I've noticed that Friesians generally have superb temperaments and are a pleasure to be around.


----------



## TedH71 (Jan 19, 2003)

Hollow?


----------



## fetch33 (Jan 15, 2010)

TedH71 said:


> Hollow?


Dressage term.. the horse raises its head and neck and dips its back. I've seen friesan horses in the saddleseat world and the dressage arena. If you have a skilled trainer they can look awesome. They are very trappy (choppy) at the trot and can throw you way out of the saddle at the posting trot.


----------



## Harmony_Meadows (Nov 4, 2007)

There is a yearling at our barn but I really wouldn't consider her a good representative of the breed. Real pretty, but brainless and pushy.:frypan: She is a real pain in the you know where at feeding time. She also just about ran over me when I was taking my girl to the round pen to work with her...a good swat with the lunge whip smartened her up, but it was a very dangerous situation. Given that, I would make sure anything you look at has good ground manners....she is well over 15 1/2 hands and not even two yet. Me, I am sticking to my little spotted bottomed angel! :angel: (She is a bit of a pocket pony but is respectful of your space)


----------



## DoubleBee (Nov 13, 2006)

Michael Bush, who posts here in the beekeeping forum, also raises Friesians- 

http://www.bushfarms.com/friesians.htm


----------



## Reptyle (Jul 28, 2005)

Wasn't that what the horse in LadyHawke was?


----------



## HOTW (Jul 3, 2007)

Yeap his name was Goliath


----------



## SFM in KY (May 11, 2002)

Reptyle said:


> Wasn't that what the horse in LadyHawke was?


Yes ... he rode a Friesian, she rode an Andalusian.


----------



## Horseyrider (Aug 8, 2010)

Hi, I'm new here, and was just a lurker until I saw this thread. It's great to find other horsepeople here!

I have two Dutch registered Friesians, the result of a long term relationship with a wonderful client. One is a ster mare, the other is her first son. First son is the most awesome horse I've ever ridden. He's extremely intelligent, athletic, and willing, with more heart than any horse I've ever worked with. He's by the late Goffert 369, a grand prix dressage horse that was made into a Breyer model. At six years old, this boy is my go-to horse.

What this exercise asks
**A.** In the Friesian thread, rewrite the paragraph beginning "I have two Dutch registered Friesians" as a short bulleted list that keeps its main facts.
**B.** Reproduce the stretch of the Friesian thread from "Michael Bush, who" through "(Jul 28, 2005)", word for word.

Dataset records

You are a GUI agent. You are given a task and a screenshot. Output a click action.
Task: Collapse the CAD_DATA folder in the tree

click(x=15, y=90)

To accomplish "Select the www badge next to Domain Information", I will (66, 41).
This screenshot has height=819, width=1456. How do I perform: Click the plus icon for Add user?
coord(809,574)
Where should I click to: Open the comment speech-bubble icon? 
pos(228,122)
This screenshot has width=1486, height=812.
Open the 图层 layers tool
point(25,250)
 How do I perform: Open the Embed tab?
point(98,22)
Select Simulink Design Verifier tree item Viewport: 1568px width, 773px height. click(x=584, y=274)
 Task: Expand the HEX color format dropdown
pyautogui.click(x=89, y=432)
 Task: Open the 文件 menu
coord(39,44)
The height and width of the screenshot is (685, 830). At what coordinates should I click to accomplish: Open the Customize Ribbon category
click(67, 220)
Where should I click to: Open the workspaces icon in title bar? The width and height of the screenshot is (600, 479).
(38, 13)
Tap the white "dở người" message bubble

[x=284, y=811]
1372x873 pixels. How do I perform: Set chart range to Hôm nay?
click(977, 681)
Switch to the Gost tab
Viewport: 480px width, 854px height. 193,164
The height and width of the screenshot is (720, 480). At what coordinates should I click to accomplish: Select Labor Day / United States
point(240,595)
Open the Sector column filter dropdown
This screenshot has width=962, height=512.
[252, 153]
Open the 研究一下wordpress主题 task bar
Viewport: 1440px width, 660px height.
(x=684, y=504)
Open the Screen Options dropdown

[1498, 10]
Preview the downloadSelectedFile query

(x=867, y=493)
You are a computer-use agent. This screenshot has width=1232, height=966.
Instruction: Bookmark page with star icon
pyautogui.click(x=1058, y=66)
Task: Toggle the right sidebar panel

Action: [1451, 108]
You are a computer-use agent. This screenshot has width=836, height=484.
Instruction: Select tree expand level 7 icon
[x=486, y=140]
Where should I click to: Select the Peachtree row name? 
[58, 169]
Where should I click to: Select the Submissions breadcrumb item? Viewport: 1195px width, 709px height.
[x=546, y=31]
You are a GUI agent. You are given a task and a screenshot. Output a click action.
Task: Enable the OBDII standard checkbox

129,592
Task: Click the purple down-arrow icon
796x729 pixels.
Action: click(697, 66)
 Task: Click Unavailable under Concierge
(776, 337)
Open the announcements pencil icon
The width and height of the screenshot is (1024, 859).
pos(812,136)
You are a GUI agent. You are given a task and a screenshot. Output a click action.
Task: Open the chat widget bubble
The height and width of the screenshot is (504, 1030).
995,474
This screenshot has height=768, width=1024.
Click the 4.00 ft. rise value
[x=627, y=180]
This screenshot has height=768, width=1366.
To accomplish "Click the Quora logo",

Task solutions
**A.**
- Owns two Dutch registered Friesians, the result of a long-term relationship with a client.
- One is a ster mare; the other is her first son.
- The son is the most awesome horse the writer has ridden: extremely intelligent, athletic and willing, with more heart than any other horse the writer has worked with.
- He is by the late Goffert 369, a grand prix dressage horse that was made into a Breyer model.
- At six years old, he is the writer's go-to horse.

**B.**
Michael Bush, who posts here in the beekeeping forum, also raises Friesians- 

http://www.bushfarms.com/friesians.htm


----------



## Reptyle (Jul 28, 2005)